* _TASKS TO COMPLETE_:
A – Decide whether each statement below agrees with the passage on health boundaries, answering yes or no and quoting the deciding words. (i) The old Stanford Medical Center was designed by Edward Durell Stone. (ii) Choosing the right boundaries is described as easy. (iii) Palo Alto is called semi-arid.
B – In the passage on health boundaries, what hue did the artificial light in the old Stanford Medical Center have?
C – Extend the passage on health boundaries and the old Stanford Medical Center, picking up after its final sentence.

* _PASSAGE PROVIDED_:
══════
Setting meaningful boundaries around behavior is one of the most important health decisions you can make. Choosing the right boundaries takes great wisdom. Actually living by and within those boundaries is one of the hardest things you are ever likely to do.
When I was a young surgeon in training I saw a case that taught me something about this issue of health boundaries. As you will have guessed, in the current vernacular, I am ‘old school.’ The old Stanford Medical Center had been designed by Edward Durell Stone. Geometrically textured, buff colored, concrete ’tiles’ defined the exterior and great effort had been made to make the patient rooms seem like they were an Oasis in a mythical desert; some with small courtyards, textured light filtered through the patterned tiles and even the artificial light had a yellowed hue. Warm, calm, the desert- Palo Alto is after all semi-arid- the desert air even in the patient rooms seemed real and unfiltered. Modern hospital architecture would never allow this almost organic experience of air and light; it might attempt to duplicate it in pattern and color but actual air and actual light? Never!
══════
* _RECORD EXTRACTS_:
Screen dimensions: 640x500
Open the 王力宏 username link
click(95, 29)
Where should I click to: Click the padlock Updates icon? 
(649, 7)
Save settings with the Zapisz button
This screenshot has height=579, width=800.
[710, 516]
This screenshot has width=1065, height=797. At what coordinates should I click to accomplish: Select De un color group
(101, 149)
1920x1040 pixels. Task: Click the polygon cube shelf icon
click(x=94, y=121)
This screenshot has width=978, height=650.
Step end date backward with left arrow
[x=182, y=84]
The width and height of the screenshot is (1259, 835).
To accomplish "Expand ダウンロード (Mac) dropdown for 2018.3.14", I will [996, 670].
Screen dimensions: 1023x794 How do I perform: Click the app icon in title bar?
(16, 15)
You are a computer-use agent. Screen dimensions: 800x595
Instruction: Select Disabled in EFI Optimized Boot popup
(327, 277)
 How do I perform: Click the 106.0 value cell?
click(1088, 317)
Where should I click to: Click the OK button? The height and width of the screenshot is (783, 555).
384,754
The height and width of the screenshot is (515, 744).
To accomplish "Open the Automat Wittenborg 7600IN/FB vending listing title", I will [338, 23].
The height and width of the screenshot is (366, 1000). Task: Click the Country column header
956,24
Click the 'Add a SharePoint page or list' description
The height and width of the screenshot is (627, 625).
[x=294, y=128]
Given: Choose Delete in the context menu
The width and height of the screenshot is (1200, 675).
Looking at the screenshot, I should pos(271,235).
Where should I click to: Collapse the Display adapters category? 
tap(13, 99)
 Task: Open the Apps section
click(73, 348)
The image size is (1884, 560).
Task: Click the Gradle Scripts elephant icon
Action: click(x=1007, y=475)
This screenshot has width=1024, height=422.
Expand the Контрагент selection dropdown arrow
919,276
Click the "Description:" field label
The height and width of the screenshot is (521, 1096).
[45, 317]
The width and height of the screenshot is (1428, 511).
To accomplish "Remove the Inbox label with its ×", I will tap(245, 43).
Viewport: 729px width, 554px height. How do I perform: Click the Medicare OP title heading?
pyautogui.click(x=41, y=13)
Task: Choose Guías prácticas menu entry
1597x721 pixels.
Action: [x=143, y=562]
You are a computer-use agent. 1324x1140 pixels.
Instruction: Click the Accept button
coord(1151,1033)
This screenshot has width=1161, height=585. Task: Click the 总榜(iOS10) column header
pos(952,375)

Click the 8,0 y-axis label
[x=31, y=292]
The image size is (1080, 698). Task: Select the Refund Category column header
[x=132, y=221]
══════
* _OUTPUTS IN ORDER_:
A –
(i) Yes: "The old Stanford Medical Center had been designed by Edward Durell Stone."
(ii) No: "Choosing the right boundaries takes great wisdom."
(iii) Yes: "Palo Alto is after all semi-arid"

B – The artificial light had a yellowed hue.

C –
As the first year resident I had not admitted the patient we, our little gaggle of docs, were going to see. He was there to have a Syme’s amputation; his leg removed basically at the level of the ankle. He was a smoker. He also had Reynaud’s disease. The combination, and other more general ill health, meant that his foot was dead; inadequate blood flow. He was out on his little patio smoking. We called him back in and after examining him the attending told him that the Syme’s would no longer be possible because it appeared on clinical exam that there was not adequate blood flow to support so distal an amputation and that he would need, instead, a BKA; below the knee amputation. Again he was told he would need to stop smoking before surgery to help him tolerate the anesthesia. Everyone supposed it too late to admonish him to stop smoking to save his leg. He would be in the hospital for two days before the surgery for a tune up; antibiotics, lab work up and so on. We actually did things like that in the old days. No longer by the way; too costly.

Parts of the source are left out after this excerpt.